▶ **Data in this exercise**

+ + + + +

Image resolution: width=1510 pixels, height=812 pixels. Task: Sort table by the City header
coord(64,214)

+ + + + +

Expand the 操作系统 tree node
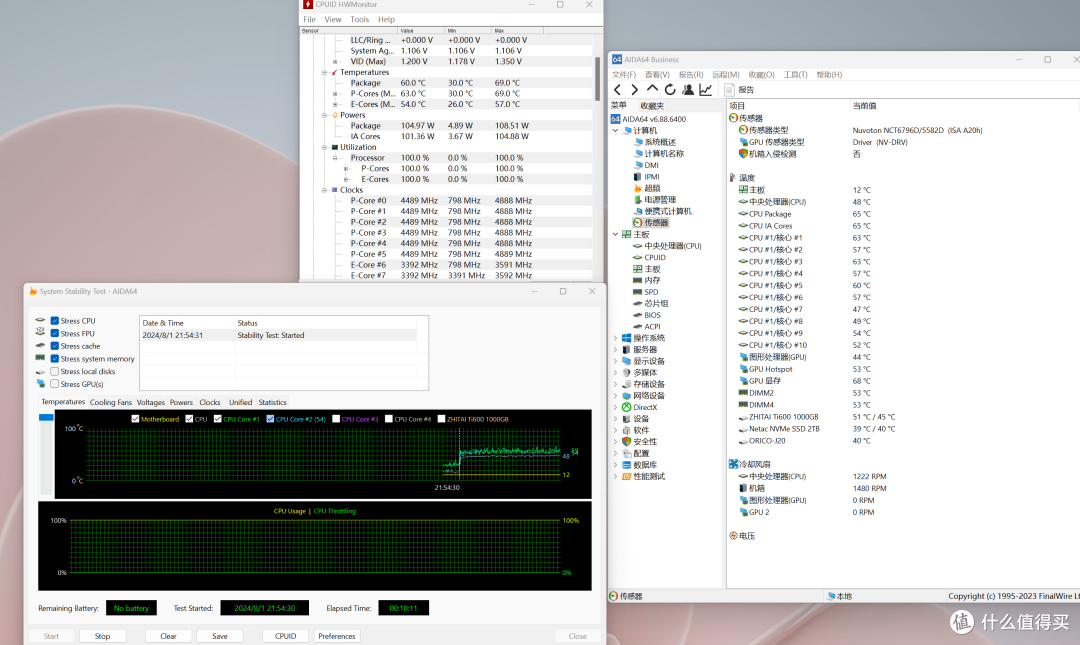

+ + + + +

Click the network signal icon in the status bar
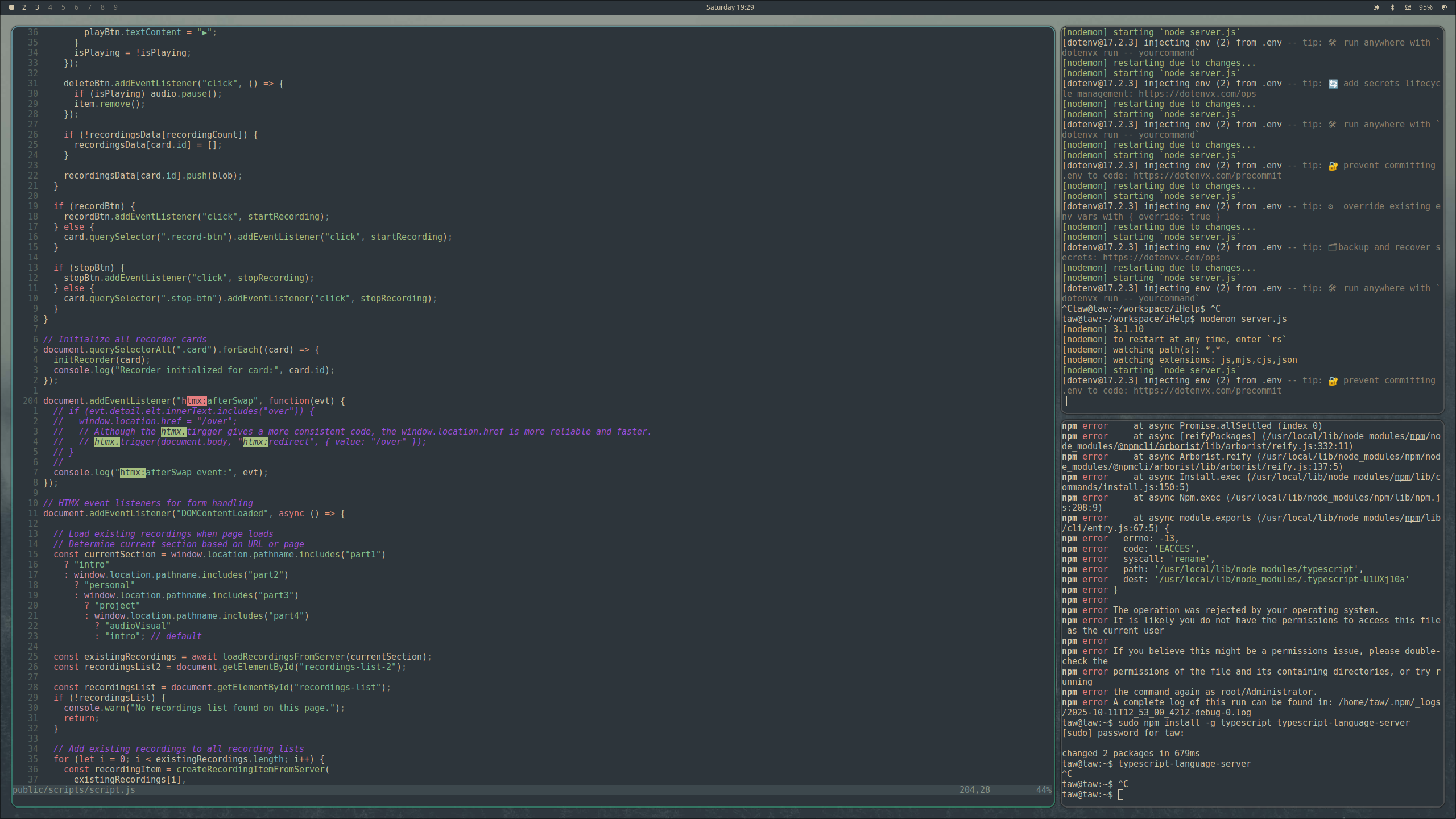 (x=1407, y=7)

+ + + + +

▶ **Written task**
Copy out only these lines of the data without changes, starting at the line that has "Image resolution: width=1510" and stopping after the line that has "coord(64,214)".

▶ **Expected output**
Image resolution: width=1510 pixels, height=812 pixels. Task: Sort table by the City header
coord(64,214)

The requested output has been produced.